TASK STATEMENT: Reproduce every record exactly as it appears, but not the pictures.

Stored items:
•••

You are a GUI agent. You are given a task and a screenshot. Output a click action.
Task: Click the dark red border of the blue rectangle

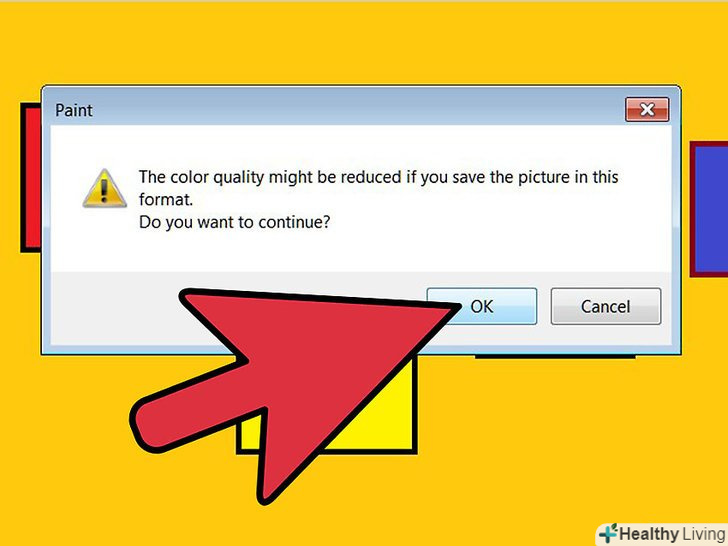point(692,209)
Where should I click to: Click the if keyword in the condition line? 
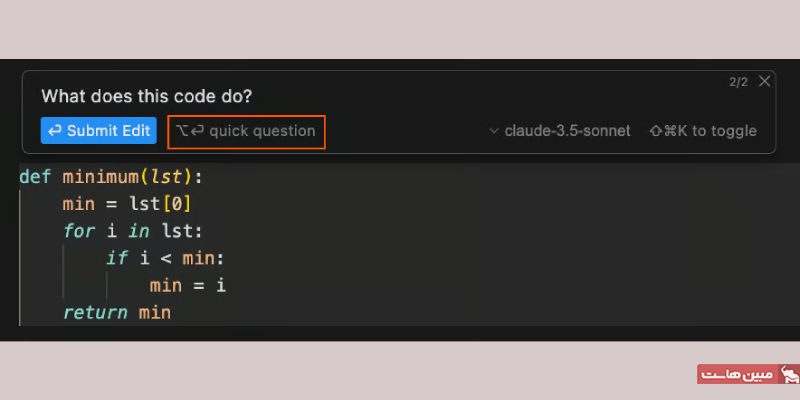(116, 258)
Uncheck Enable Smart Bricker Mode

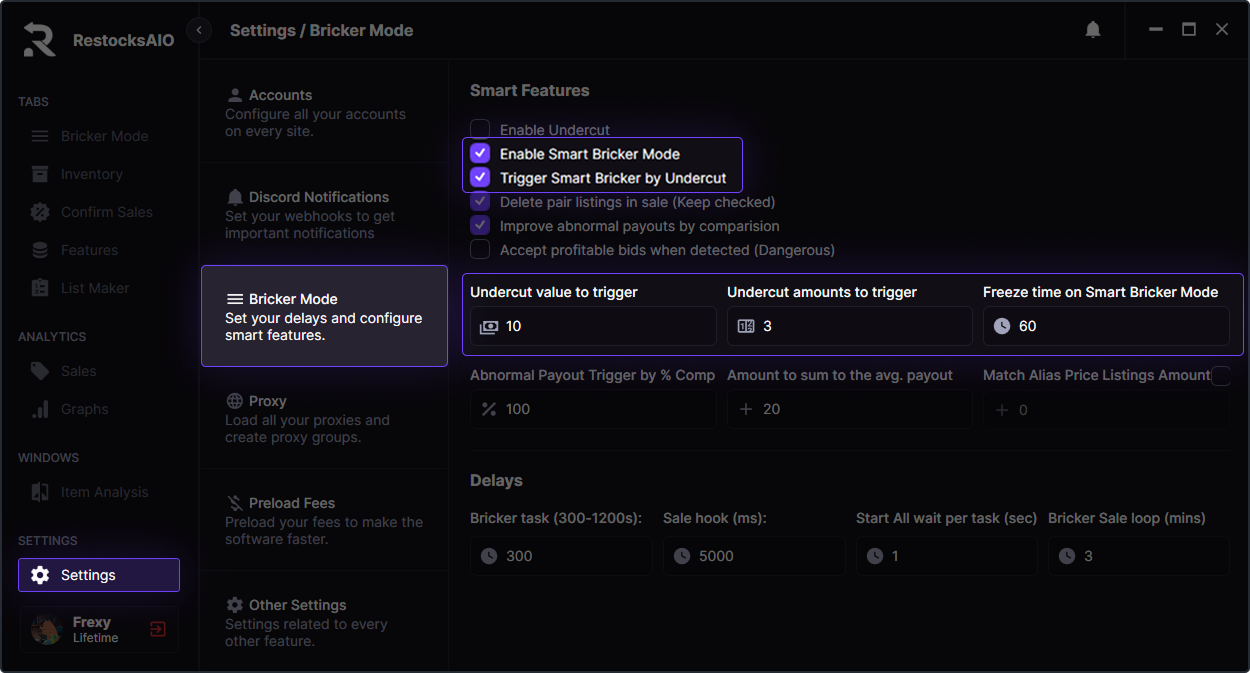coord(480,153)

•••

REPLY TO THE TASK:
You are a GUI agent. You are given a task and a screenshot. Output a click action.
Task: Click the dark red border of the blue rectangle

point(692,209)
Where should I click to: Click the if keyword in the condition line? 
(116, 258)
Uncheck Enable Smart Bricker Mode

coord(480,153)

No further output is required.